Supplied information>
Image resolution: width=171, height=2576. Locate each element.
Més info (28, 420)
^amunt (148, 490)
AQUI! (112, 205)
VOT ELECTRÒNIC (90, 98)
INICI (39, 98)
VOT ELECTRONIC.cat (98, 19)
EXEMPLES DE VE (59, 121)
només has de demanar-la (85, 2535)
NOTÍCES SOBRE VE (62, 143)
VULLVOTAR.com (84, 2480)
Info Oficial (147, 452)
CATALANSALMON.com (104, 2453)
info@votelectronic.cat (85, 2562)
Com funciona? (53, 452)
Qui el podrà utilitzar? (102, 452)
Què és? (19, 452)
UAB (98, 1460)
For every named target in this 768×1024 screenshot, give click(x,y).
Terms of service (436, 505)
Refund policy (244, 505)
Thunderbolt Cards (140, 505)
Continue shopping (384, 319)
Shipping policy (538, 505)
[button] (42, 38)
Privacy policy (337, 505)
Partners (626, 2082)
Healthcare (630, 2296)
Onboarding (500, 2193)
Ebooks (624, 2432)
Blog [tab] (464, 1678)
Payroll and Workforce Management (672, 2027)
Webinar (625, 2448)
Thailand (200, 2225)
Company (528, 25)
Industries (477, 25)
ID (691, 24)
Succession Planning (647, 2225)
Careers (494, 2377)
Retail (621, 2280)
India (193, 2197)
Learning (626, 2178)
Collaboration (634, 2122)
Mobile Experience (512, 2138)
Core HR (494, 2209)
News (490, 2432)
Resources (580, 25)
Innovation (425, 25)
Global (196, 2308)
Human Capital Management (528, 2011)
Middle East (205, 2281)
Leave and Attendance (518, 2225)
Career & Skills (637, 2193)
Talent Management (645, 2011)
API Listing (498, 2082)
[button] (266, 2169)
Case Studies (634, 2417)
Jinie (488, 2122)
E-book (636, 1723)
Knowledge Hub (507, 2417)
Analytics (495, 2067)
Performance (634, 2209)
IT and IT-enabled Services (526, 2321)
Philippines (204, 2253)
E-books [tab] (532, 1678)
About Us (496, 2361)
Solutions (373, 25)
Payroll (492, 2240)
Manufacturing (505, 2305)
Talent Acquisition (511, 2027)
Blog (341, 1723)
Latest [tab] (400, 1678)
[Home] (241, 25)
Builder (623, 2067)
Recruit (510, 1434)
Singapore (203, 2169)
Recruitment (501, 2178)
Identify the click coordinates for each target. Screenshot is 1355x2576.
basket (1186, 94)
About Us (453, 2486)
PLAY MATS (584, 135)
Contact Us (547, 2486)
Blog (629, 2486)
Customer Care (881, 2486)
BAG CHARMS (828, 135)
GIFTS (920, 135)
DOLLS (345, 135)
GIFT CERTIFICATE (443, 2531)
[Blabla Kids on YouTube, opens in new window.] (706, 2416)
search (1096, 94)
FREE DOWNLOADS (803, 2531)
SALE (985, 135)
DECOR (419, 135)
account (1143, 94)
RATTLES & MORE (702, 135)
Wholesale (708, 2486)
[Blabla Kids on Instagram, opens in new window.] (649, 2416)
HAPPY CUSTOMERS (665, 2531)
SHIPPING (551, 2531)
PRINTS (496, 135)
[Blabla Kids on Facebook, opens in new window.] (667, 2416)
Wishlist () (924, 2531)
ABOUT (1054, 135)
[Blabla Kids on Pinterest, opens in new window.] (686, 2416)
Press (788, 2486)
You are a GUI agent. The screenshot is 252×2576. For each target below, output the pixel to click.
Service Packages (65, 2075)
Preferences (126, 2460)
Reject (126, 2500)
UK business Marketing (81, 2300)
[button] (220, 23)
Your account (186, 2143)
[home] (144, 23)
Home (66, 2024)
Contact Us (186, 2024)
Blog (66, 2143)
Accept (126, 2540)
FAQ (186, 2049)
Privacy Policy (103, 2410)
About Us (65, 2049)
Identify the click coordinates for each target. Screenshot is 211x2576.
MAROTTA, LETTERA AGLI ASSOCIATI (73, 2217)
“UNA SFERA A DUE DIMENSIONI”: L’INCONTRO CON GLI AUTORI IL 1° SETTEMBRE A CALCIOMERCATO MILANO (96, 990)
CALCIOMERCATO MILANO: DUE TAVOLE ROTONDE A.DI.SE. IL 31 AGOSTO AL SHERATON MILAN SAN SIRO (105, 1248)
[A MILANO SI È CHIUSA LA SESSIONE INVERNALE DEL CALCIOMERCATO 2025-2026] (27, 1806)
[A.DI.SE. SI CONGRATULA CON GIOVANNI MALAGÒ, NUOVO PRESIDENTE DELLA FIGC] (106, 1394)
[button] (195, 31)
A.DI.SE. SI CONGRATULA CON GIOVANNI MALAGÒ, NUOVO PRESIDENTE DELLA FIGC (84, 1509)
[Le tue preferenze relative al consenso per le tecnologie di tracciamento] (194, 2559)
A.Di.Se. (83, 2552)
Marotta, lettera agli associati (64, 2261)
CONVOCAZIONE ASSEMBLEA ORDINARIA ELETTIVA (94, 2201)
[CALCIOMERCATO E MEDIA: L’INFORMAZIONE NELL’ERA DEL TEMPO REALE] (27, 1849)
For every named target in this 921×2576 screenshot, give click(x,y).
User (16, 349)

Task to complete> Only one stretch of the entries above is wanted: the lines from the one containing "Manufacturing (505, 2305)" through the one containing "About Us (453, 2486)". Please reproduce it exactly.

Answer>
Manufacturing (505, 2305)
Talent Acquisition (511, 2027)
Blog (341, 1723)
Latest [tab] (400, 1678)
[Home] (241, 25)
Builder (623, 2067)
Recruit (510, 1434)
Singapore (203, 2169)
Recruitment (501, 2178)
Identify the click coordinates for each target. Screenshot is 1355x2576.
basket (1186, 94)
About Us (453, 2486)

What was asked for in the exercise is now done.